Breaking L2 Barriers for Storage Clusters

Taking the scale-out paradigm to the next level, Datera 2.2 release support native L3 network integration as part of the scale-out control plane.

Cloud solutions are built on the foundation that resources are aggregated into scalable pools. For scale-out distributed systems, the datacenter network effectively becomes the “backplane.” Typical deployments require the flexibility to scale-out storage nodes beyond a single rack, primarily for two reasons: First, to build inter-rack redundancy to handle rack failures, and second, to drive intra-rack compute “locality,” reducing storage traffic across the network core or spine. Effectively, a desired deployment option for large enterprise and cloud service providers has been to scale storage nodes across multiple racks and provide “rack local storage” to try and contain storage traffic within racks. However, architecturally, nothing prevents remote rack compute instances from accessing this storage.

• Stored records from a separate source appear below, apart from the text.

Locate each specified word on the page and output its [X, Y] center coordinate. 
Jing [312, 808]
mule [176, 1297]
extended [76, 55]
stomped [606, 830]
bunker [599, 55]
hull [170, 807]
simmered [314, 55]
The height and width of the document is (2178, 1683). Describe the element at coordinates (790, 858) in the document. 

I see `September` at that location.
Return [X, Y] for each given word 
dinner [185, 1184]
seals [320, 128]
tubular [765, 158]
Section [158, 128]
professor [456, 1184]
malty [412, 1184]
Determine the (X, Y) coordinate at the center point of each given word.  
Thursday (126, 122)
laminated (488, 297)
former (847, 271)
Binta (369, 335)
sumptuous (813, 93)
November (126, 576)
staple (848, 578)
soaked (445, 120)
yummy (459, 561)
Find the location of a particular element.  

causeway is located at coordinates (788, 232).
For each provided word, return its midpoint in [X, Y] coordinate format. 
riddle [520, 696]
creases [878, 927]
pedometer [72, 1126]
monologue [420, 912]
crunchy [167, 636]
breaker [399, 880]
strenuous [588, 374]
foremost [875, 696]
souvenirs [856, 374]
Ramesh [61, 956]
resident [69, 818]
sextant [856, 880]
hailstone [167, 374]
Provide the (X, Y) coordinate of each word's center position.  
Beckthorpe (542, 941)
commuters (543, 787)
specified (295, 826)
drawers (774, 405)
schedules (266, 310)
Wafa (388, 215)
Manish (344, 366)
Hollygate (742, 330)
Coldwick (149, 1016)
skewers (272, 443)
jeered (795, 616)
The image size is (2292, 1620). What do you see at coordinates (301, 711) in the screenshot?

In cloud deployments, IP-based storage (iSCSI) is becoming ubiquitous. iSCSI is a simple method for the compute nodes to connect to storage. Network-based access control enforcement is another desired approach. Datera Elastic Data Fabric provides the notion of virtual IP address(es) for the iSCSI target port for a provisioned LUN. These virtual IP addresses provide the flexibility to float among the various Datera nodes – either due to cluster-wide load balancing or when node failures occurs. From the compute perspective, such activities are transparent and have no impact to the compute environment.

The traditional problem with iSCSI target port failover in classic L2 network topologies is that the virtual IP address can’t “migrate” outside of the rack in which it was originally provisioned, as that would imply crossing outside of the L2 subnet. This is addressed by iSCSI redirects in the native iSCSI protocol, where on a node failure, the connection gets pointed to a name service that will advertise the appropriate target port IP address, even across different L2 subnets. While this solution is transparent to the compute nodes, network security and access control solutions might be impacted due to the “change” in the target port IP address. Datera supports iSCSI redirects for target discovery and failure handling in data center environments, where the networking-based security and access control enforcements are not relevant.

Some data centers “scale” their L2 cluster across multiple racks by using some form of overlay technology, such as VXLAN, NVGRE or GENEVE. Such solutions have their advantages and disadvantages, especially regarding how BUM (broadcast, unicast, and multicast) traffic is handled, and how the overlay and underlay interact at scale. Datera EDF fits seamlessly into such overlay network environments. It doesn’t depend on any unique networking services (such as LLDP, DNS, DHCP, etc.) for normal operations.   

In modern flat networks, proliferating “floating” network endpoints necessitate a matching flat network namespace. This effectively requires pulling native L3 network support into the network leaf nodes. For instance, in a container environment, it is common for each node to have its own /31 network with 10-100’s of containers that can dynamically be moved around (each node is small data center on its own respect). Datera EDF nodes can act as native L3 network endpoints, and thereby seamlessly participate in all route changes.

 

To implement active L3 network participation, Datera EDF nodes behave as a route reflector by advertising their IP addresses to the L3 network. When a target port IP address has to “migrate across racks”, e.g., because of node failures or cluster-wide load balancing, the destination Datera node advertises the IP address to the broader L3 network. This way, the Datera EDF nodes actively, instantly and seamlessly participates in all network route changes.